Author Response File: Author Response.pdf
Round 2
Reviewer 1 Report
Comments and Suggestions for AuthorsThe authors revised the manuscript adequately according to the reviewer comments.
The manuscript is now more qualified and clear.
I have no further comments.
I suggest accepting it for publication in its present form.
Reviewer 2 Report
Comments and Suggestions for AuthorsI thank the authors for replying to my comments, which clarified most of my doubts.

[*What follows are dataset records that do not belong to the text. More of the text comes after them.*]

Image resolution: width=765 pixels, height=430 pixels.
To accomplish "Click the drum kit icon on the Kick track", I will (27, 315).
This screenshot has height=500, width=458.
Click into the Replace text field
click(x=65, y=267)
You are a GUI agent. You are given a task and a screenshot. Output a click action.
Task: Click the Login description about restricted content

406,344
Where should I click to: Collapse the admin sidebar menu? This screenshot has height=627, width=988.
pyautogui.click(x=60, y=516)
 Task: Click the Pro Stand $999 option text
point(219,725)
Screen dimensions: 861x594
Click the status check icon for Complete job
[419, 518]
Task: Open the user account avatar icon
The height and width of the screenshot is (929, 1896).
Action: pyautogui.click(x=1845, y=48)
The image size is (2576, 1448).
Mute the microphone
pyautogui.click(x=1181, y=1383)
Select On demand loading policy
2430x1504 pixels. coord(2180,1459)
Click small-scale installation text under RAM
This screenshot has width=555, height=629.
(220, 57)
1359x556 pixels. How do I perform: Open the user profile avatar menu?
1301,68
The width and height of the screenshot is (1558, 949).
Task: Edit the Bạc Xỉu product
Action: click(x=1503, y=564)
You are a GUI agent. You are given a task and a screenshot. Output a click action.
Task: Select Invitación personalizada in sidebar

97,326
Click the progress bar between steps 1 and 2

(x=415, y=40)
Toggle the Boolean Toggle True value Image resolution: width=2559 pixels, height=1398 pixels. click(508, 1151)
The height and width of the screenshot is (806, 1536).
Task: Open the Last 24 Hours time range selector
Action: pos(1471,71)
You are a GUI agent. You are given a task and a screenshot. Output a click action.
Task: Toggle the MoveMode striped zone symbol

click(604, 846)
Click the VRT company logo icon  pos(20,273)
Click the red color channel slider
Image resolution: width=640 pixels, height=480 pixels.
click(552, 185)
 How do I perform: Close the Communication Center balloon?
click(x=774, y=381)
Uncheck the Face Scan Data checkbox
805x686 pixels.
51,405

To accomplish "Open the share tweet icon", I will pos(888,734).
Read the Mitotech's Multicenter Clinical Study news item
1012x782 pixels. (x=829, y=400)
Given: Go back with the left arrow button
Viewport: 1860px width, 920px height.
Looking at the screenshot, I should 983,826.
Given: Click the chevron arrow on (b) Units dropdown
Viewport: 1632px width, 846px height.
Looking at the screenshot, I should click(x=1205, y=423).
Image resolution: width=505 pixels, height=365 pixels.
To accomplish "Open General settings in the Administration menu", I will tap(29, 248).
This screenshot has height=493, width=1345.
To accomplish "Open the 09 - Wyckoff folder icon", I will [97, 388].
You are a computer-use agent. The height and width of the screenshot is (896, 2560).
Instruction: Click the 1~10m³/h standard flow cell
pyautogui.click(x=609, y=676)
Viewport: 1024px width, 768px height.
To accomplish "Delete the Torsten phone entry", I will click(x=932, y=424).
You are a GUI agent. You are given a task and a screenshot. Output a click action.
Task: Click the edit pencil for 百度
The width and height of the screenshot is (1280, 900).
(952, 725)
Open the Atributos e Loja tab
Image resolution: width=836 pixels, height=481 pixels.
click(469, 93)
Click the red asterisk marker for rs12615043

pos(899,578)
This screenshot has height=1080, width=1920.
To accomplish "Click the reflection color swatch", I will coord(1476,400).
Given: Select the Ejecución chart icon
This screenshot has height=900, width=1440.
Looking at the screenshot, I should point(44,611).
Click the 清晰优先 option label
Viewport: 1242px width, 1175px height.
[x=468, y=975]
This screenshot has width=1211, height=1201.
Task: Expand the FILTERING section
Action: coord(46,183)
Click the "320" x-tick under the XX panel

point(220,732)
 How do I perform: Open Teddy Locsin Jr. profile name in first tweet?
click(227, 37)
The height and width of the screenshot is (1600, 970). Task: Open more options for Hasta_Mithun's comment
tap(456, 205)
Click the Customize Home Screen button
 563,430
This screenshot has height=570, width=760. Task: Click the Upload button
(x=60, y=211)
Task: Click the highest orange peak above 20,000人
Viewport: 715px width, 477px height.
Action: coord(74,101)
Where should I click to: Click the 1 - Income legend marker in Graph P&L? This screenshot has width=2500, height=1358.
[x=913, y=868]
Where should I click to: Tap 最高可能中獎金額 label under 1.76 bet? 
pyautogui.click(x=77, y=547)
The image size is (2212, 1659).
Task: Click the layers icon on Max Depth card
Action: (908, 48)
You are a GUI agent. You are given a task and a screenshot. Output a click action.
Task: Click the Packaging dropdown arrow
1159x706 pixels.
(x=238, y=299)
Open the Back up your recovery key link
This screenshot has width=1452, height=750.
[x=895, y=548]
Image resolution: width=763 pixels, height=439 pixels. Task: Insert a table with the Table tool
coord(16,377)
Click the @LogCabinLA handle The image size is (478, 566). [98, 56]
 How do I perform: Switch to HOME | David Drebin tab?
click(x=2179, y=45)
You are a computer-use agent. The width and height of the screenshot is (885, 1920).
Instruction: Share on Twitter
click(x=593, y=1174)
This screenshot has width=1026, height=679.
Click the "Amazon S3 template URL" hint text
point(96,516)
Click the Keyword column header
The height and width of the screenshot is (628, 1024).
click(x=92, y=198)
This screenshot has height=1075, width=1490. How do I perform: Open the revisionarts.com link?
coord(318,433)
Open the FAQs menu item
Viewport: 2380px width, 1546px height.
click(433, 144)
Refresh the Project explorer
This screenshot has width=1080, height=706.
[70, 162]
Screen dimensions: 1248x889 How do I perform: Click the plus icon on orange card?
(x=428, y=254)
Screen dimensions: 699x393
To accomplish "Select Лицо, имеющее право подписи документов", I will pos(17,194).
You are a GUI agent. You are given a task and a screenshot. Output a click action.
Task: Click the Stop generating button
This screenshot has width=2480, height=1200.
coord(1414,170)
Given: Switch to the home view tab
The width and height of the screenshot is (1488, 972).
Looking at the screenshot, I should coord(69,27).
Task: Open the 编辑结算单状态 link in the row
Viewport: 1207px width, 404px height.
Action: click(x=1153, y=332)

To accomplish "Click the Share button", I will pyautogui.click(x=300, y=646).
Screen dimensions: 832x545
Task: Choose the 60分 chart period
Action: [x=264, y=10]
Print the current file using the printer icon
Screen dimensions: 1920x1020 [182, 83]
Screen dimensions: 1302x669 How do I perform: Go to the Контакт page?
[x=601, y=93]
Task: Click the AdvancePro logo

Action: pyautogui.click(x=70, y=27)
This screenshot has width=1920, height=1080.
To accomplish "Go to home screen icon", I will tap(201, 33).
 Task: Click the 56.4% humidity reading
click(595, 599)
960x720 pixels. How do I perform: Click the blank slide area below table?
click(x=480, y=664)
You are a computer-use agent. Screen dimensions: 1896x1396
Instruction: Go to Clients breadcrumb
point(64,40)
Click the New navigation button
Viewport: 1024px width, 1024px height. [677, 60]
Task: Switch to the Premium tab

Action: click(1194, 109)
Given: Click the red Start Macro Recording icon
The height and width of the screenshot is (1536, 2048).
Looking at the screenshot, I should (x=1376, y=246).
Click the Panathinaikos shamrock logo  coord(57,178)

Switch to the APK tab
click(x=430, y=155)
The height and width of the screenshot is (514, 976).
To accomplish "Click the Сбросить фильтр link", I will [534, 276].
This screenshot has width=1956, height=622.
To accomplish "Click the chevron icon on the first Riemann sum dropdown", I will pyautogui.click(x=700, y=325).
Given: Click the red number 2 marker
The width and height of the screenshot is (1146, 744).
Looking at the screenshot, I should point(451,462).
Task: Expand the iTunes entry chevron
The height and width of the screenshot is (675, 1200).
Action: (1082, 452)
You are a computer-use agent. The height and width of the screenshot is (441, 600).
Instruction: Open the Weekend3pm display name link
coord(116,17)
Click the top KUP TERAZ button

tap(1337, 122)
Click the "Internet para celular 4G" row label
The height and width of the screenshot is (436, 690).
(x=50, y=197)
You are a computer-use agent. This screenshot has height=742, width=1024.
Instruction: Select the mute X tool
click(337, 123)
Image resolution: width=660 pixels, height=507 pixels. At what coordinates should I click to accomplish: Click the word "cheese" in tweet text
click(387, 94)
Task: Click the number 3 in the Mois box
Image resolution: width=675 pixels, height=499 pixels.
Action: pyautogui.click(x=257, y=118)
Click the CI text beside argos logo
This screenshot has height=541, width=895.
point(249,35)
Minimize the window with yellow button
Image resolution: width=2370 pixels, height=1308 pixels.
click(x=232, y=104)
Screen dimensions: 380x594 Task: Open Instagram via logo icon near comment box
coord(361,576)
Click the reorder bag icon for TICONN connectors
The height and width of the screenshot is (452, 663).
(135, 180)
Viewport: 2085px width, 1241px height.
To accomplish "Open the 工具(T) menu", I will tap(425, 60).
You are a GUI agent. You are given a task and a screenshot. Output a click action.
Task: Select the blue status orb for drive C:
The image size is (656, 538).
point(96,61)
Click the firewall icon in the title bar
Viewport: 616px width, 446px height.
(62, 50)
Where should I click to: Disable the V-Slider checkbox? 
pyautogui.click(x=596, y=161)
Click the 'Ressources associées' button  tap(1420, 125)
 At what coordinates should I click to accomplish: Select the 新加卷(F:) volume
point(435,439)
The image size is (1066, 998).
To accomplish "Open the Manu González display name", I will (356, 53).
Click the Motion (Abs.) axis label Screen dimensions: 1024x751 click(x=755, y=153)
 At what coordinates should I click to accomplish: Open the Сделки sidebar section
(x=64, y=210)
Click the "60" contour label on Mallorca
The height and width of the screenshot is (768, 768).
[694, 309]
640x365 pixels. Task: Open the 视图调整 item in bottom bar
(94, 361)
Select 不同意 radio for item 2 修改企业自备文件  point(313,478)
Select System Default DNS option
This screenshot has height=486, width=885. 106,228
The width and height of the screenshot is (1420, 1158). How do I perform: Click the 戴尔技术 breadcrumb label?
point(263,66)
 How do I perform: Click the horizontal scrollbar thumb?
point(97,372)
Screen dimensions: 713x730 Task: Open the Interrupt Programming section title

The manuscript can now be accepted, in my opinion.
Nevertheless, I still have some minor doubts about the interpretation of derangetropy in terms of information. The reason why information theory is based upon quantities such as the Shannon entropy or, more in general, statistical divergences, is that there is a deep connection to the geometry of the statistical manifold where the probability distributions at hand are defined. This provides a quantitative interpretation of these quantities. If I may, I would like to suggest that the authors try to understand if such connections exist for derangetropy as well. I understand that this question is well beyond the scope of the present manuscript, but it may be of interest for future studies.